InfluenceNet: AI Models for Banzhaf and Shapley Value Prediction
Benjamin Kempinski, Tal Kachman
TL;DR
Power indices quantify agent influence in cooperative games but exact computation scales poorly with coalition size, exhibiting exponential complexity $O(2^m)$ and $O(m!)$ for Banzhaf and Shapley-Shubik indices. The paper demonstrates that a simple neural network, inspired by Marginal Contribution Networks, can accurately approximate both indices for large $n$ ($n \ge 10$) while dramatically reducing computation time. It provides a comprehensive workflow—dataset generation via three strategies, Monte Carlo labeling, feedforward NN training with a three-layer architecture, and graph-based analyses—to benchmark speed and accuracy against existing tools. This approach broadens the practical applicability of power-index analysis to large-scale voting systems and complex multi-agent environments, enabling rapid assessment of influence dynamics in contexts such as corporate governance, distributed networks, and political decision-making.
Abstract
Power indices are essential in assessing the contribution and influence of individual agents in multi-agent systems, providing crucial insights into collaborative dynamics and decision-making processes.

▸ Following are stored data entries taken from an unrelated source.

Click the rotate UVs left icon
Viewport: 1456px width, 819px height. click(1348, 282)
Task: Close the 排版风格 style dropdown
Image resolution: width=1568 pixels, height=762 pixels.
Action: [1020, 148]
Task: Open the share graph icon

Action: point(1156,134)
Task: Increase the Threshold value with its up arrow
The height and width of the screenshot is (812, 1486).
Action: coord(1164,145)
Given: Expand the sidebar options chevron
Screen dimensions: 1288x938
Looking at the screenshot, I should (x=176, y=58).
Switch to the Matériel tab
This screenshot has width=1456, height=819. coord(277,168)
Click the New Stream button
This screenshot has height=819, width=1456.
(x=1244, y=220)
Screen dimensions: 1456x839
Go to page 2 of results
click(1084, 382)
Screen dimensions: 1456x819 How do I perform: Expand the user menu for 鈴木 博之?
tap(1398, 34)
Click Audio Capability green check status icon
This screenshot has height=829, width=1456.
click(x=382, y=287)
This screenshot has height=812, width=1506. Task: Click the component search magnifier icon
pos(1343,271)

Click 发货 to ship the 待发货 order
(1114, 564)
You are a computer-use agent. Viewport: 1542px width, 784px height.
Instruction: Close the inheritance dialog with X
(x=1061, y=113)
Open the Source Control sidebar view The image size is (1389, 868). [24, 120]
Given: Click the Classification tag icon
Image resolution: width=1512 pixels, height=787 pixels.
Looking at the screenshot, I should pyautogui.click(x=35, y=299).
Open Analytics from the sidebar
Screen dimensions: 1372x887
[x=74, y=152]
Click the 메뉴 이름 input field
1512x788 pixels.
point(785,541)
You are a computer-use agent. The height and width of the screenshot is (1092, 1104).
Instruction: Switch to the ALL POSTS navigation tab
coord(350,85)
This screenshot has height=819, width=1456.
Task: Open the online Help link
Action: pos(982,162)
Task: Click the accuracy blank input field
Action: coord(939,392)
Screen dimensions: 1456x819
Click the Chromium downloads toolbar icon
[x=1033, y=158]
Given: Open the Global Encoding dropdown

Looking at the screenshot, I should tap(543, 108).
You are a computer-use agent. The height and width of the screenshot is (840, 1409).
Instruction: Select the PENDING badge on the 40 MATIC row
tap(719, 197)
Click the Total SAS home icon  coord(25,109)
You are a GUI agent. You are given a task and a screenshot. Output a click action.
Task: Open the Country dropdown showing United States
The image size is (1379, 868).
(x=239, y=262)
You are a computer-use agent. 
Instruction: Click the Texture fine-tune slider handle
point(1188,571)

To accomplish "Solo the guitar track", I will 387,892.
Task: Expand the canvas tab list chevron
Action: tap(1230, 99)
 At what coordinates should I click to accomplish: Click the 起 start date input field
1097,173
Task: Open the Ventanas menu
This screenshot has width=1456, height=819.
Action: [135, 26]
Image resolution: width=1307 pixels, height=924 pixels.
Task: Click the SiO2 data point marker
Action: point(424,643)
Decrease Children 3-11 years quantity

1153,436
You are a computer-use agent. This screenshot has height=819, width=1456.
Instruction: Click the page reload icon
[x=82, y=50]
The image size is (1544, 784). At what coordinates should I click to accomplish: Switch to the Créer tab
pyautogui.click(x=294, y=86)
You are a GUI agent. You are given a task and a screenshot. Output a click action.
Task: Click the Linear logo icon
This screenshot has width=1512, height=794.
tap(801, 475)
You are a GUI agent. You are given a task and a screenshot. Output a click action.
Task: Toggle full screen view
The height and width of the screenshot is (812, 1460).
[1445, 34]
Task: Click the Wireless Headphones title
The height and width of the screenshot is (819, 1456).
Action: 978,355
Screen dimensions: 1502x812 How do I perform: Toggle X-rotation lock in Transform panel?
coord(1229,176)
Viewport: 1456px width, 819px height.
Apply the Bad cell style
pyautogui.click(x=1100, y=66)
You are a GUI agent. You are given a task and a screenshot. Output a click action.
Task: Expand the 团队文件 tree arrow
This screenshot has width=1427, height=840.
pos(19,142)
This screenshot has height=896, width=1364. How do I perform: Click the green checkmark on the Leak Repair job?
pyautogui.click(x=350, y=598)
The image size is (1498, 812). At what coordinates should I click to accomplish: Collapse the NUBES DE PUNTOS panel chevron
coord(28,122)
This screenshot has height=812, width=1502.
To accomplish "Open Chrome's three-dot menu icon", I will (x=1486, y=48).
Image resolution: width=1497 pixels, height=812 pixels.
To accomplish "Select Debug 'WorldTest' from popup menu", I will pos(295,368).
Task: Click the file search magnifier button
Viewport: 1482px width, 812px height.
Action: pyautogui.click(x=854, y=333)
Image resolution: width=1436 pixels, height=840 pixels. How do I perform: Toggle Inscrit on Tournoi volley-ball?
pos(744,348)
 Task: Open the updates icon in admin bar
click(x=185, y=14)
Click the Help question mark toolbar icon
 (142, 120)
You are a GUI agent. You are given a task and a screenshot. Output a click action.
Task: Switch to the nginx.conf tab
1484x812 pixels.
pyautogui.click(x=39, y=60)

While invaluable, traditional computational methods for exact or estimated power indices values require significant time and computational constraints, especially for large $(n\ge10)$ coalitions. These constraints have historically limited researchers' ability to analyse complex multi-agent interactions comprehensively. To address this limitation, we introduce a novel Neural Networks-based approach that efficiently estimates power indices for voting games, demonstrating comparable and often superiour performance to existing tools in terms of both speed and accuracy. This method not only addresses existing computational bottlenecks, but also enables rapid analysis of large coalitions, opening new avenues for multi-agent system research by overcoming previous computational limitations and providing researchers with a more accessible, scalable analytical tool.This increased efficiency will allow for the analysis of more complex and realistic multi-agent scenarios.